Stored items
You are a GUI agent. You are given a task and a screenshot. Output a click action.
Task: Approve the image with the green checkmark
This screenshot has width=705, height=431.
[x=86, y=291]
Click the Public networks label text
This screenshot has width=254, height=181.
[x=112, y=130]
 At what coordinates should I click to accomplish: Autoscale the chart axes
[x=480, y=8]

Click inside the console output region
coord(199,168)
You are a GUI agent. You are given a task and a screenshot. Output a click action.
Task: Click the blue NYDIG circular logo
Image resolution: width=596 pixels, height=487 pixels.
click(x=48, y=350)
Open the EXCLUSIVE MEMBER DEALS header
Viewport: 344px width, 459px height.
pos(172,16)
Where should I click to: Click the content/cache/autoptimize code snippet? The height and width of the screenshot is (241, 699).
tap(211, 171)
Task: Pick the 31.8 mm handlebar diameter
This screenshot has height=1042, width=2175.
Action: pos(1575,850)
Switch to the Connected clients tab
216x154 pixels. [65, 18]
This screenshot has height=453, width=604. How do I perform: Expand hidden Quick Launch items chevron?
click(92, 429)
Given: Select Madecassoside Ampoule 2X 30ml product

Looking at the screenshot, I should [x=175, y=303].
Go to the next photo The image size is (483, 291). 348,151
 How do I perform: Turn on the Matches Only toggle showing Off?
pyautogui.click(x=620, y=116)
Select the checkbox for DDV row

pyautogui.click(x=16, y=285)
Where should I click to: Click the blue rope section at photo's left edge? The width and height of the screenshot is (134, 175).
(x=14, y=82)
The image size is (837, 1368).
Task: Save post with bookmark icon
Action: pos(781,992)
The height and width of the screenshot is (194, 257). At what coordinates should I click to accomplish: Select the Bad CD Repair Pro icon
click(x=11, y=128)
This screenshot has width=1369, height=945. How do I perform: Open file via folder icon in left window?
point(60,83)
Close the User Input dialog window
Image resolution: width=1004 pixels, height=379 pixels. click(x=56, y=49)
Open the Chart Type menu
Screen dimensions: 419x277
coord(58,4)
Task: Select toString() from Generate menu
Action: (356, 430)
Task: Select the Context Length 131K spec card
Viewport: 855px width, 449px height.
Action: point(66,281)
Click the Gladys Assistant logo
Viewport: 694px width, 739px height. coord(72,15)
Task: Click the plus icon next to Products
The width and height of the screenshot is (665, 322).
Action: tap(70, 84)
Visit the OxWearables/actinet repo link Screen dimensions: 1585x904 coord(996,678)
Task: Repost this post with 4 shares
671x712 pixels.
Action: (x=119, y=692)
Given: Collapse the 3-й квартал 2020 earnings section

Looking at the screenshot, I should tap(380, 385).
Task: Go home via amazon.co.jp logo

* _Your assignment_
All that belongs in the answer is the lines from the start of the entries above through the line containing "Task: Select the", each given exactly.

* _Expected answer_
You are a GUI agent. You are given a task and a screenshot. Output a click action.
Task: Approve the image with the green checkmark
This screenshot has width=705, height=431.
[x=86, y=291]
Click the Public networks label text
This screenshot has width=254, height=181.
[x=112, y=130]
 At what coordinates should I click to accomplish: Autoscale the chart axes
[x=480, y=8]

Click inside the console output region
coord(199,168)
You are a GUI agent. You are given a task and a screenshot. Output a click action.
Task: Click the blue NYDIG circular logo
Image resolution: width=596 pixels, height=487 pixels.
click(x=48, y=350)
Open the EXCLUSIVE MEMBER DEALS header
Viewport: 344px width, 459px height.
pos(172,16)
Where should I click to: Click the content/cache/autoptimize code snippet? The height and width of the screenshot is (241, 699).
tap(211, 171)
Task: Pick the 31.8 mm handlebar diameter
This screenshot has height=1042, width=2175.
Action: pos(1575,850)
Switch to the Connected clients tab
216x154 pixels. [65, 18]
This screenshot has height=453, width=604. How do I perform: Expand hidden Quick Launch items chevron?
click(92, 429)
Given: Select Madecassoside Ampoule 2X 30ml product

Looking at the screenshot, I should [x=175, y=303].
Go to the next photo The image size is (483, 291). 348,151
 How do I perform: Turn on the Matches Only toggle showing Off?
pyautogui.click(x=620, y=116)
Select the checkbox for DDV row

pyautogui.click(x=16, y=285)
Where should I click to: Click the blue rope section at photo's left edge? The width and height of the screenshot is (134, 175).
(x=14, y=82)
The image size is (837, 1368).
Task: Save post with bookmark icon
Action: pos(781,992)
The height and width of the screenshot is (194, 257). At what coordinates should I click to accomplish: Select the Bad CD Repair Pro icon
click(x=11, y=128)
This screenshot has width=1369, height=945. How do I perform: Open file via folder icon in left window?
point(60,83)
Close the User Input dialog window
Image resolution: width=1004 pixels, height=379 pixels. click(x=56, y=49)
Open the Chart Type menu
Screen dimensions: 419x277
coord(58,4)
Task: Select toString() from Generate menu
Action: (356, 430)
Task: Select the Context Length 131K spec card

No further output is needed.